◆ **Objective**
Copy the data word for word, beginning at the line that contains "Task: Click the time range slider bar" and ending with the line that contains "click(904, 311)", both included.

== Task data ==

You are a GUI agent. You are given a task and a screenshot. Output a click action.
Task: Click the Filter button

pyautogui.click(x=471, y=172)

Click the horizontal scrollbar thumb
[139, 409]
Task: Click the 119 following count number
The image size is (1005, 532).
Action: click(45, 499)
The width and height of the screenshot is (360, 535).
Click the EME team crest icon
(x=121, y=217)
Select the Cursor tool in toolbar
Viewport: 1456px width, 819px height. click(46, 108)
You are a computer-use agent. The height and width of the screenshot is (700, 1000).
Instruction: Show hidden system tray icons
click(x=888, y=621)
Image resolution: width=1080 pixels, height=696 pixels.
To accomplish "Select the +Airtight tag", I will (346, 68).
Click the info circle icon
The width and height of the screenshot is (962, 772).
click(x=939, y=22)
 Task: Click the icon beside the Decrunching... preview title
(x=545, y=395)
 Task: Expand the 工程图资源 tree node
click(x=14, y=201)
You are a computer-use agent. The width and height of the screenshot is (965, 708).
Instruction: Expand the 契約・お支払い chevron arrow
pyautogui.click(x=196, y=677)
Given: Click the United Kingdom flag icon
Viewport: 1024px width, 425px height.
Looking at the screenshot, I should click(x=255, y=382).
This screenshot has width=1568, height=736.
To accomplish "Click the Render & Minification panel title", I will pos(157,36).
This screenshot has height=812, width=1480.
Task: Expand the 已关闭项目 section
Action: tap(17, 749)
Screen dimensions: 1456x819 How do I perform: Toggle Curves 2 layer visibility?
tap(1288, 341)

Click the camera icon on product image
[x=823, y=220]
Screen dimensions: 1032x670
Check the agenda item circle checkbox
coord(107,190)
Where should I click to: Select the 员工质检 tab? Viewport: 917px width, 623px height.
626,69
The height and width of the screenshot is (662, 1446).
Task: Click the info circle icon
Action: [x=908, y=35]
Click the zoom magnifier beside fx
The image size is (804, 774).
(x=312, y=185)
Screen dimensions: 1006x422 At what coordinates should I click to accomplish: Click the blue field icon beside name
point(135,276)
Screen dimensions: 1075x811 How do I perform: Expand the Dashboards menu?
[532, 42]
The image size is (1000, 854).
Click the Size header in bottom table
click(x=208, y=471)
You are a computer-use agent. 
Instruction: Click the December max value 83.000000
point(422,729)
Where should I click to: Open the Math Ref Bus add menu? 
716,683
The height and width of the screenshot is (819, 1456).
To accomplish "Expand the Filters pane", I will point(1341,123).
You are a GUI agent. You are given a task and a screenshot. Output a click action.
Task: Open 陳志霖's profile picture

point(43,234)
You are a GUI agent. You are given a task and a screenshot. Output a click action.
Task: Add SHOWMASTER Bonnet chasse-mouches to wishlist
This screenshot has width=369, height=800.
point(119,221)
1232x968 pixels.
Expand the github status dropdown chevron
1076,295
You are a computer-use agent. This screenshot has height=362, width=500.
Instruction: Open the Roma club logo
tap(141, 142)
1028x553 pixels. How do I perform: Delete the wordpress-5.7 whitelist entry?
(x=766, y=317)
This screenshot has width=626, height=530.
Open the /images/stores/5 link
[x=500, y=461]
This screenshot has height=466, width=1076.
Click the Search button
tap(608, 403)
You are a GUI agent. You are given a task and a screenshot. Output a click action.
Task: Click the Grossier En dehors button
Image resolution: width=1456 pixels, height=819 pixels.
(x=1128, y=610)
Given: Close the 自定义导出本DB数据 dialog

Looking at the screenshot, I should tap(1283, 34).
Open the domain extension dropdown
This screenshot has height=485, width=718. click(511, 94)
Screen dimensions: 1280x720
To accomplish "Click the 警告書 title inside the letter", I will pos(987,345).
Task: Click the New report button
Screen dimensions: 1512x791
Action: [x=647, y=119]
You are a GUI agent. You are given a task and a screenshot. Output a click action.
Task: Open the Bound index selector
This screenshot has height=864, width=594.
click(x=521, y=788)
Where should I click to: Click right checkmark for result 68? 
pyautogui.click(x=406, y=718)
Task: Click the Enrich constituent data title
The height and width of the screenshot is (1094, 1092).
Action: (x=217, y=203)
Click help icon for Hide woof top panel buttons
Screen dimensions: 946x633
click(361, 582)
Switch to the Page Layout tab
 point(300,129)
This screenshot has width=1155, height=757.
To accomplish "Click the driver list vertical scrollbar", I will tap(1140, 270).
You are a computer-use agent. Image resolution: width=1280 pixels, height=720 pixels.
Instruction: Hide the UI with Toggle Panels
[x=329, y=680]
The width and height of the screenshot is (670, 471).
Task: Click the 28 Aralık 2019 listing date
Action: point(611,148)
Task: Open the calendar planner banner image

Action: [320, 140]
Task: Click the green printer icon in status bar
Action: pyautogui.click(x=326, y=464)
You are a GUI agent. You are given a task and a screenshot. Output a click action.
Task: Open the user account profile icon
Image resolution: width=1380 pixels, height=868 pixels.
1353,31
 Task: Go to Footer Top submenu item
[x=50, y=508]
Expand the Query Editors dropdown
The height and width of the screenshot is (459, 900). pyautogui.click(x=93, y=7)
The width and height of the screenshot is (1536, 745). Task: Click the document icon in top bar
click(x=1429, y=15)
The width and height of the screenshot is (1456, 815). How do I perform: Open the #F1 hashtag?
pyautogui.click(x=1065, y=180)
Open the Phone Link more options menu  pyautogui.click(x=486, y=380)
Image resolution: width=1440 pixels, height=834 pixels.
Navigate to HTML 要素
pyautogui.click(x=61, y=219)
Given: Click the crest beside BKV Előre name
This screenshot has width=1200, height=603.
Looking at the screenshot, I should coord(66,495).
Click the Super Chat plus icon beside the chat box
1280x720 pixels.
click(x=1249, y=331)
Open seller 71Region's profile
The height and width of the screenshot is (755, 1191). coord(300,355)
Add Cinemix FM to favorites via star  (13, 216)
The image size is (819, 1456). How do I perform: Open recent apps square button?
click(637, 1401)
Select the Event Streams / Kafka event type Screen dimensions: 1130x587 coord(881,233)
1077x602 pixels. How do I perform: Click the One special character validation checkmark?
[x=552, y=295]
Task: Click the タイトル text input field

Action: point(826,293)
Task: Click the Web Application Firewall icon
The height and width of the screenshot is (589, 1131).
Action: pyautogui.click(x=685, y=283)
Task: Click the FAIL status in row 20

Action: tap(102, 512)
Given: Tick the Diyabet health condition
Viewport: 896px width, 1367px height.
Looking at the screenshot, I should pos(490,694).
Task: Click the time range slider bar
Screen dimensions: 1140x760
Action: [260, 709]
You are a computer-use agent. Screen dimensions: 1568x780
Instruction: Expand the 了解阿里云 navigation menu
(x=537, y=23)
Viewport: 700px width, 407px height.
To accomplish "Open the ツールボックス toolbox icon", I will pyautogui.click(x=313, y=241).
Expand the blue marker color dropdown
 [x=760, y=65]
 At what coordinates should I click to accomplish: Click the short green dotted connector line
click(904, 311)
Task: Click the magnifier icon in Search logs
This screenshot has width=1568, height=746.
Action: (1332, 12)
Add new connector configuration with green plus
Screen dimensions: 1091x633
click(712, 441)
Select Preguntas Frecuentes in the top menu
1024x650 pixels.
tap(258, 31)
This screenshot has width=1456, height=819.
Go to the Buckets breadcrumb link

===

◆ **Completed exercise**
Task: Click the time range slider bar
Screen dimensions: 1140x760
Action: [260, 709]
You are a computer-use agent. Screen dimensions: 1568x780
Instruction: Expand the 了解阿里云 navigation menu
(x=537, y=23)
Viewport: 700px width, 407px height.
To accomplish "Open the ツールボックス toolbox icon", I will pyautogui.click(x=313, y=241).
Expand the blue marker color dropdown
 [x=760, y=65]
 At what coordinates should I click to accomplish: Click the short green dotted connector line
click(904, 311)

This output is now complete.